The 1975 European Tour, titled as the 1975 PGA Tournament Players' Section, was the fourth season of the European Tour, the main professional golf tour in Europe since its inaugural season in 1972.

==Changes for 1975==
There were several changes from the previous season, with the addition of the Carroll's Irish Open, which replaced the Carroll's International and the Kerrygold International Classic; and the loss of the Penfold Tournament, the W.D. & H.O. Wills Tournament and the El Paraiso Open.
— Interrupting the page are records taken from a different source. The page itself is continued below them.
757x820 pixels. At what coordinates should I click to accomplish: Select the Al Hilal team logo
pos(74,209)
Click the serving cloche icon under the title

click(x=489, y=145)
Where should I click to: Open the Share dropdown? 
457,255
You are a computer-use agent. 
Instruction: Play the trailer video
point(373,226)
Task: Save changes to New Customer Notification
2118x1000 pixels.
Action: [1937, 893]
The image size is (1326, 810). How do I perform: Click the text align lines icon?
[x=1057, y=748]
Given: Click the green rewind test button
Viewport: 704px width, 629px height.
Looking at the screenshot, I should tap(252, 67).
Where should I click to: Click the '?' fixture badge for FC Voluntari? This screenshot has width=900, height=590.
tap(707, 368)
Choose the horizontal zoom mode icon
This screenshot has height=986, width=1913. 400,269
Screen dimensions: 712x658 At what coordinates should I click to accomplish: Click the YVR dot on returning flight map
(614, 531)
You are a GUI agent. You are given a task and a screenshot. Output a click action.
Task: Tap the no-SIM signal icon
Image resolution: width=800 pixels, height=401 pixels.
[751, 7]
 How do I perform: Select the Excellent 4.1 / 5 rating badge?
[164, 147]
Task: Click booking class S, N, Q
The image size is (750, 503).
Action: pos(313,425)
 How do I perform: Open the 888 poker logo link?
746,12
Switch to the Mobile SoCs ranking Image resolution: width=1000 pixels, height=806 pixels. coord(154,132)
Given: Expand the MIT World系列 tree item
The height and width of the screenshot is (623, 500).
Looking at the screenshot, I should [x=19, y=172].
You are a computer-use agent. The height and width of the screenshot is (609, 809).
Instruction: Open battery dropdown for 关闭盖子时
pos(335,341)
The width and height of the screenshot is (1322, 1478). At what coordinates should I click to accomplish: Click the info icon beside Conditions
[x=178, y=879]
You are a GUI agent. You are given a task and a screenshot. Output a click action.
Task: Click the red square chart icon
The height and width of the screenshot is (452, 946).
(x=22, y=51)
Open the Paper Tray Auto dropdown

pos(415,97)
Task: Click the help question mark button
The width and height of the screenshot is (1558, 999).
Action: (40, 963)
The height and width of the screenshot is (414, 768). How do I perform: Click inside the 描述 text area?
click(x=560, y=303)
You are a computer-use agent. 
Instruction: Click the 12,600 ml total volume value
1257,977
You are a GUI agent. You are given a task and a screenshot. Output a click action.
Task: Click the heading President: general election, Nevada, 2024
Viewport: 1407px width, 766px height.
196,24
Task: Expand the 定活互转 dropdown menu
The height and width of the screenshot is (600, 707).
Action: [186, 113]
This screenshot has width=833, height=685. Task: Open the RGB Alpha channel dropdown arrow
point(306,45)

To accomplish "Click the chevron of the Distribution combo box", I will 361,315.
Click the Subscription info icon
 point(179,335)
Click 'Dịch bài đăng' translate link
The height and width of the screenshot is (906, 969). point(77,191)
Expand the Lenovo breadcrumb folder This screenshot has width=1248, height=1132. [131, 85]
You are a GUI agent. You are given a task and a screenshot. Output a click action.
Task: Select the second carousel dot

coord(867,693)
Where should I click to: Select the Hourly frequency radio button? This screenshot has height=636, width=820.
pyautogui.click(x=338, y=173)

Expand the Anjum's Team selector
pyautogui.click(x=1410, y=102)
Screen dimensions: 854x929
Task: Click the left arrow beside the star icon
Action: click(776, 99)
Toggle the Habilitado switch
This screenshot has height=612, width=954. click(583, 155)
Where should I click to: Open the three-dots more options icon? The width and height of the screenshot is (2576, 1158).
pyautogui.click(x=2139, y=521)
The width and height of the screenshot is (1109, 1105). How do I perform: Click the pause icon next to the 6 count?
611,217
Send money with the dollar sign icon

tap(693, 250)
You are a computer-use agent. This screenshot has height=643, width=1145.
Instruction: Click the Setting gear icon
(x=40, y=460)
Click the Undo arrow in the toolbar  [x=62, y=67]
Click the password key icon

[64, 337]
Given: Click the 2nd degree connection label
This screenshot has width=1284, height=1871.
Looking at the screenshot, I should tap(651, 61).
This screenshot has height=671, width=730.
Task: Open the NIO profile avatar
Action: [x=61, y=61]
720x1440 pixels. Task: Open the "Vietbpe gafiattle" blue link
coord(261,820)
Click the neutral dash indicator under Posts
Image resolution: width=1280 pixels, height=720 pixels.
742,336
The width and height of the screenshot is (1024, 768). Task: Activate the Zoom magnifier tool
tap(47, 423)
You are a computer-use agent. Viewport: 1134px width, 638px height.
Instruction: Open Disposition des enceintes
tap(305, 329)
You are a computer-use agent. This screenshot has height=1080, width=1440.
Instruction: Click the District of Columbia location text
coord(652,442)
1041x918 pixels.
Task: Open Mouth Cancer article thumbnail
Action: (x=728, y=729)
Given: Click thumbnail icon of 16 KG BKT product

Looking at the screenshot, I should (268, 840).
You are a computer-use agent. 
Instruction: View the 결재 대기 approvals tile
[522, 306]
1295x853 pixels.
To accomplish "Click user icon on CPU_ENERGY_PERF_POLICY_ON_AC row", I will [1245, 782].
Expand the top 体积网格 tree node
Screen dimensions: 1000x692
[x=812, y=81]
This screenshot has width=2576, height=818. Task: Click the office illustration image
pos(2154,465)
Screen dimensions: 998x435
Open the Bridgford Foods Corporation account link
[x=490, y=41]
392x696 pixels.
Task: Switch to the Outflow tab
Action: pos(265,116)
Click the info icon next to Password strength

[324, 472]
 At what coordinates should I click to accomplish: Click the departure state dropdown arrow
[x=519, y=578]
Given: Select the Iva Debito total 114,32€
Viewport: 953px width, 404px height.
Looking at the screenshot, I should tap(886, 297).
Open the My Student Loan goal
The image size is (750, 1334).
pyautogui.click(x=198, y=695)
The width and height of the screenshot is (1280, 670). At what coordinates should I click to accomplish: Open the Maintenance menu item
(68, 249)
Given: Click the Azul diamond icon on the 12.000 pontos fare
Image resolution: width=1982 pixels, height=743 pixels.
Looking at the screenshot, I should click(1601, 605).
Following the withdrawal of sponsors, Lord Derby's Young Professionals' Tournament and the Coca-Cola Young Professionals' Championship were also lost from the schedule, the PGA ultimately decided to sponsor an under-25's event themselves.

==Schedule==
The following table lists official events during the 1975 season.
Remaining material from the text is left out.